DATA EXTRACT

•••

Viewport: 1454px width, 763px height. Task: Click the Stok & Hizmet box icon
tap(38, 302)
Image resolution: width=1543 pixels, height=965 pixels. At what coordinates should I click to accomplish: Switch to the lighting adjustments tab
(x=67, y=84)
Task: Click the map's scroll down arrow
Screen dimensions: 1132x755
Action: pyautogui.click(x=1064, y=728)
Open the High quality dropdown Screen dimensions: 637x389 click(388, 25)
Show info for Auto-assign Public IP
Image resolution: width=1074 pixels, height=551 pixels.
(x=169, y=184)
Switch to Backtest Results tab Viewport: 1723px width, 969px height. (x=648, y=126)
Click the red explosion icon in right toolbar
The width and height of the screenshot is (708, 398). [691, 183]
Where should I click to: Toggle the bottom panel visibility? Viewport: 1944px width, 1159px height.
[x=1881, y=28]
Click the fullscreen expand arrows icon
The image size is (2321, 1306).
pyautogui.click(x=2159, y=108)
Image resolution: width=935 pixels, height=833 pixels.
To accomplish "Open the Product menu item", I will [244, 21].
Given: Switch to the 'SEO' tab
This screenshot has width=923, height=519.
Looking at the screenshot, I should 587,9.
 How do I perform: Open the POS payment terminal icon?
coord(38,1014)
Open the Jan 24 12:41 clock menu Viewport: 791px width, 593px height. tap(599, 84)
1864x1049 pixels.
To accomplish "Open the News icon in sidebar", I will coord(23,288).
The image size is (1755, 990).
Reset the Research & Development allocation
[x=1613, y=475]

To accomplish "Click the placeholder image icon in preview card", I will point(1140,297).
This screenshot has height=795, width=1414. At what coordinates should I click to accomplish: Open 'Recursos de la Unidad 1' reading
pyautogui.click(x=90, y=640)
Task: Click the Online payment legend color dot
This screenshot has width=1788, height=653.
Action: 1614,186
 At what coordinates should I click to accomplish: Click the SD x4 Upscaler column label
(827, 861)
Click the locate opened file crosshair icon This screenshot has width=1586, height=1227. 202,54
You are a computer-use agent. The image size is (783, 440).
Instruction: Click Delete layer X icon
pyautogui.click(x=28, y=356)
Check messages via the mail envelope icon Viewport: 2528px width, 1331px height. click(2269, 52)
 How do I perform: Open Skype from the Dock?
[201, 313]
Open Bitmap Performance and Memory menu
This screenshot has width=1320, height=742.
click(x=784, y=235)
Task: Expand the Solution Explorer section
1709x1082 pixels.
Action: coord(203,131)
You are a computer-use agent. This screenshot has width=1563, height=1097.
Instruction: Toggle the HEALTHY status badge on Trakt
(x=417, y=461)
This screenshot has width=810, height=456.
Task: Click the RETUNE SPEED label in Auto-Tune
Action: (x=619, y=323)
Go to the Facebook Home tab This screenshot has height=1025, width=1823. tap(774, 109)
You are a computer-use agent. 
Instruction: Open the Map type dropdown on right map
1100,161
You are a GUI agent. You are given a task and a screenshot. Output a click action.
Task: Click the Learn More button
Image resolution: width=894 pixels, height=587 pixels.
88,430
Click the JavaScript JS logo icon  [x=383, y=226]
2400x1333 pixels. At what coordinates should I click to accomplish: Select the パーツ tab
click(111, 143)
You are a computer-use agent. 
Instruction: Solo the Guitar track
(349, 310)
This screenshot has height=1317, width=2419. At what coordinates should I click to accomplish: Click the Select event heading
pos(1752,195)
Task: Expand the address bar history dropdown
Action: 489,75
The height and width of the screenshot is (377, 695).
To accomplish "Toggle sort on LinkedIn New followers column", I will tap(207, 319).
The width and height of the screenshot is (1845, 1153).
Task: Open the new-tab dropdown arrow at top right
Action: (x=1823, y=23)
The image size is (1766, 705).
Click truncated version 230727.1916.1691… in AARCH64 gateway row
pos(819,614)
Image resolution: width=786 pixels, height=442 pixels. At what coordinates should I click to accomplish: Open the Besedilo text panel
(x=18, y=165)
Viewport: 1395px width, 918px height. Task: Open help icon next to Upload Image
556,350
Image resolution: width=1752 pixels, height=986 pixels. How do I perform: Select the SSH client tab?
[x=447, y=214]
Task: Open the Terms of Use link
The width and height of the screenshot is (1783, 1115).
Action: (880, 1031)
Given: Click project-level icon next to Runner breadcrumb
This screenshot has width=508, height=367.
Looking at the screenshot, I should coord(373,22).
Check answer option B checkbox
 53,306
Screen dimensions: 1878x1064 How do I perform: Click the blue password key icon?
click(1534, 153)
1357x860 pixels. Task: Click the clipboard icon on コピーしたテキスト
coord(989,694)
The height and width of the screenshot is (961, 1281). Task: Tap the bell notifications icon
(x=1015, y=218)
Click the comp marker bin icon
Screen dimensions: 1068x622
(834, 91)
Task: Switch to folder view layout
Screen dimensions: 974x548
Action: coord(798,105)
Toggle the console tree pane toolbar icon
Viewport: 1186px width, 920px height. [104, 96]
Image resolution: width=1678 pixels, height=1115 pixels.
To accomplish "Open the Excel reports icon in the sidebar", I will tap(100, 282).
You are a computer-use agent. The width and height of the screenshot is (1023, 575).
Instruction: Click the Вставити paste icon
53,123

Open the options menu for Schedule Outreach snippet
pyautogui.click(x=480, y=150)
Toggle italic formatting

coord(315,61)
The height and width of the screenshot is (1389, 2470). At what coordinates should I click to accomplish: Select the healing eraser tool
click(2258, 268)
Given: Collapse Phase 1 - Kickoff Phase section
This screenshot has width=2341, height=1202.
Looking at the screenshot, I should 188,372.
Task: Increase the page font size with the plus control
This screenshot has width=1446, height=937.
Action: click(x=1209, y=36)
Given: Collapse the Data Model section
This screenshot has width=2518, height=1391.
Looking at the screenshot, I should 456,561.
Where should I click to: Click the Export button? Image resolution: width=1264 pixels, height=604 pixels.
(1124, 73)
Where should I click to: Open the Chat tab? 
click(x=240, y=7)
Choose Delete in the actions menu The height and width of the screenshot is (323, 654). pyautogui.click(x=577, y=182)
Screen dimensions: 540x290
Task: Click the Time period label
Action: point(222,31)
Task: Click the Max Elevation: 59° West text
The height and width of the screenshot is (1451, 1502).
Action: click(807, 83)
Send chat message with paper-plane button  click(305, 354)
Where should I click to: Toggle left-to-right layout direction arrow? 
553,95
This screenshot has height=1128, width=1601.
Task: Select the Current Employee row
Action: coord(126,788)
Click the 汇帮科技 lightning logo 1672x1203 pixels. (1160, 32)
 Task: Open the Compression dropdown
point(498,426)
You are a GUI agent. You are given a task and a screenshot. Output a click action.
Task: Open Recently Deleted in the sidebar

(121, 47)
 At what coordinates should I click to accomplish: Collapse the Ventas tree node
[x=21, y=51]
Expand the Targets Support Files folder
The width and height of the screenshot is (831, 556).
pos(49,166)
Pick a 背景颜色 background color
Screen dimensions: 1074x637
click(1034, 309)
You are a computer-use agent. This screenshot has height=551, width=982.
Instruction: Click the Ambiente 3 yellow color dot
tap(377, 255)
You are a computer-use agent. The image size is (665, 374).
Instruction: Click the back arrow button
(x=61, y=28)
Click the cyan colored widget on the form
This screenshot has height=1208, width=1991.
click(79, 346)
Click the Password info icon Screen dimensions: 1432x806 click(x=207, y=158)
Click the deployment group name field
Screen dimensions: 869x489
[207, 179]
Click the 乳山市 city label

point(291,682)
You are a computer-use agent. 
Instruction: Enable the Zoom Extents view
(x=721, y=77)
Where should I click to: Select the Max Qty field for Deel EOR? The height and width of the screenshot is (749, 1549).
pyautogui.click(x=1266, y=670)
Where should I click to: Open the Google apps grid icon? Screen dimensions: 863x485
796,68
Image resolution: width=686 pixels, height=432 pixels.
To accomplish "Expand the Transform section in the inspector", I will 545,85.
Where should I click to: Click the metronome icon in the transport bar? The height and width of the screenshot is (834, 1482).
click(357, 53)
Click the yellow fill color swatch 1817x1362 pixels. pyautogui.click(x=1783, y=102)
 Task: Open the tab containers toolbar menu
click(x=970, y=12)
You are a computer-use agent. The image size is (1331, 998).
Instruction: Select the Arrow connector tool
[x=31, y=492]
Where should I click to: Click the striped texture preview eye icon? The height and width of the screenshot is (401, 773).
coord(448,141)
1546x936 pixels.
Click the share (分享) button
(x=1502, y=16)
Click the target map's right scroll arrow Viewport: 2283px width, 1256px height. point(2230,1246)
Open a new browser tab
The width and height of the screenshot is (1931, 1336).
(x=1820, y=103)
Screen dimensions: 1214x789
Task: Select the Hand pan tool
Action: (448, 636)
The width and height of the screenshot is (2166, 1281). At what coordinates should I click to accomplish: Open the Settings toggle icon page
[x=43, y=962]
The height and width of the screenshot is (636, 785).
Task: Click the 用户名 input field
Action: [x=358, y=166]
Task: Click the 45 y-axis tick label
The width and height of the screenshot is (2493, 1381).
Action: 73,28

•••

EXERCISE GOAL
Using the listing, collect all lines in which the string "with" is found.

YOUR SOLUTION
Task: Increase the page font size with the plus control
Send chat message with paper-plane button  click(305, 354)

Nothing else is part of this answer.